OPTION(BUILD_SHARED_LIBS "Build shared (ON) or static (OFF) libraries" ON)
OPTION(BUILD_EXAMPLES "Build examples" ON)
OPTION(BUILD_OPENNI2_DRIVER "Build OpenNI2 driver" ON)
OPTION(ENABLE_CXX11 "Enable C++11 support" ON)
OPTION(ENABLE_OPENCL "Enable OpenCL support" OFF)
OPTION(ENABLE_CUDA "Enable CUDA support" ON)
OPTION(ENABLE_OPENGL "Enable OpenGL support" OFF)
OPTION(ENABLE_VAAPI "Enable VA-API support" OFF)
OPTION(ENABLE_TEGRAJPEG "Enable Tegra HW JPEG support" OFF)
OPTION(ENABLE_PROFILING "Collect profiling stats (memory consuming)" OFF)

If you set some of these differently it may not make a difference, as kinect2_bridge will try the different available options when launching. So if you had OpenCL set to on, k2b might try to run with opencl but then see it cannot on the TX2, and default to cpu. Just make sure that CUDA and C++11 are on. I believe the build samples flag needs to be ON too. If things do not work, experimenting with these flags can help.

Unfortunately the support for kinect2_bridge is not stellar and I have similarly not had much response from libfreenect2 page either, so you may just have to persevere. It definitely does work on the TX2.

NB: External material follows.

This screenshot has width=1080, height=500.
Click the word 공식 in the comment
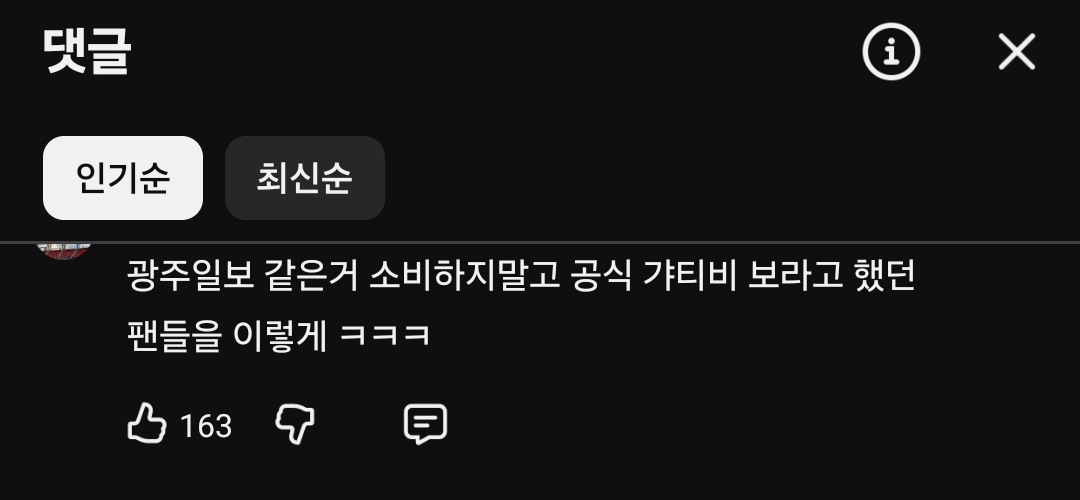tap(601, 276)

I am assuming that you have CUDA built and running on the TX2, you can check its working by following the verification steps here https://docs.nvidia.com/cuda/cuda-installation-guide-microsoft-windows/index.html#verify-installation .

Hope this helps!

Hey @RoboRoss

Thanks a lot about that!
Now, I compiled the library, however, the new issue that I’m facing it seems as USB problem. I posted all my tests following the instructions in this link:

Anyhow, I’m thinking about give up this camera. Yesterday I was using ZED Camera, and I didn’t have any problem.

I appreciate your help, and I wish you the best.

Levi

Hi Ross,

I have been trying to get rtabmap_ros working on a Jetson TX2, using a kinect V2. I first tried this using the Kinect V2 to provide the odometry info, however the results of the resultant 3d map were messy (but not completely awful) presumably because the precision of the Odometry readings isn’t so good from rtabmap. To improve the situation I tried to use my own external Odometry but unfortunately I couldn’t get it working at all, as the image frames don’t seem to be synching with the odometry signals. Before stumbling onto your post I tried tuning various different rtabmap parameters and also reducing my odom publishing frequency but without any success.

Currently the publishing rates are…

/odom 19.4
/kinect2/qhd/image_depth_rect 5.5
/kinect2/qhd/camera_info 14.9
/kinect/qhd/image_color_rect 2.2

Is this similar to your own experience? where you ever able to get this working using the kinect V2 and the Jetson TX2? If not were you able to get rtabmap_ros working using another sensor (for example the Realsense or Zed 2), with a Jetson TX2 and external Odometry and get decent results?